**CHECK YOUR UNDERSTANDING:**
1) Please duplicate the passage of the race abstract word for word, starting at "Chairs: Quayshawn Spencer" and ending at "Jackson, Morning, Kopec)".
2) Pick up the abstract on race as a social construction after its final sentence and extend it with new sentences of your own.

**SELECTED PASSAGE:**
——————
Monday 8
Is Race Real?
Chairs: Quayshawn Spencer & Melinda Gormley
› 9:50 - 10:10 (20min)
› 003
When We Say “Race is a Social Construction,” What Are We Saying?
John Jackson  1, *@  
1 : University of Colorado
* : Corresponding author

Session: Is Race Real? (Seth, Jackson, Morning, Kopec)

It is an academic cliché that race is a social construction. Following Ian Hacking's work on social construction, I will trace three lines of argument in pre-World War II discourse about race that underpin this claim: The first is contingency: the world does not have to look the way it does. The second is nominalism: The world does not have joints at which we can carve it, the joints are completely products of our choosing. The third is stability: The world appears stable because of social factors, not because nature is providing the stability. In the development of claims about race's social construction we can see all three arguments at various times. All these arguments were framed by the rhetorical tactic of shifting probative obligations onto those who would maintain the existence of race. In other words, the critique of existing racial classifications was coupled with arguments that shifted the burden of proof onto those who would maintain the existence of race as a biological category--a burden that they would ultimately fail to meet.
——————
**DATASET SECTION:**

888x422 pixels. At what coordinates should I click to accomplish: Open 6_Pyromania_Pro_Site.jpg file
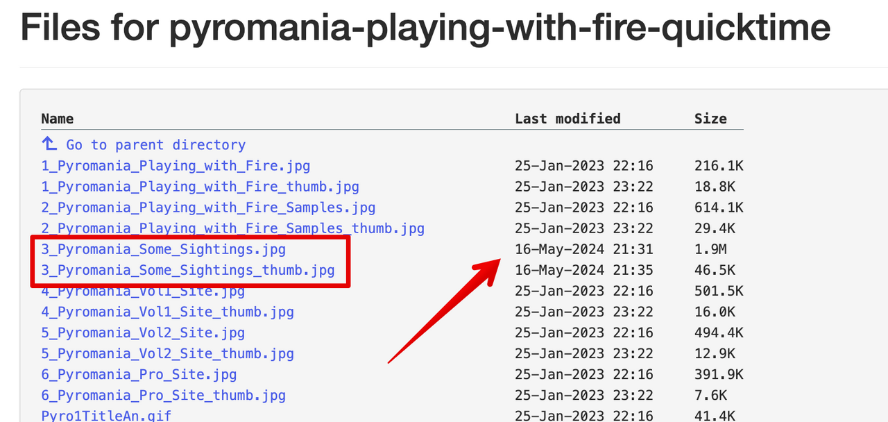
——————
**YOUR RESPONSES:**
1)
Chairs: Quayshawn Spencer & Melinda Gormley
› 9:50 - 10:10 (20min)
› 003
When We Say “Race is a Social Construction,” What Are We Saying?
John Jackson  1, *@  
1 : University of Colorado
* : Corresponding author

Session: Is Race Real? (Seth, Jackson, Morning, Kopec)

2)
 I will focus on writers such as African-American activist/scholar W.E.B. Du Bois, the Polish-born French philosopher, Jean Finot, the German/Jewish-born American anthropologist Franz Boas, and the French/American literary polymath, Jacques Barzun. I argue that by focusing not just on the evidence they produced, but on the way they framed that evidence in a system of probative obligations we gain a better understanding of what it means to say race is a construction.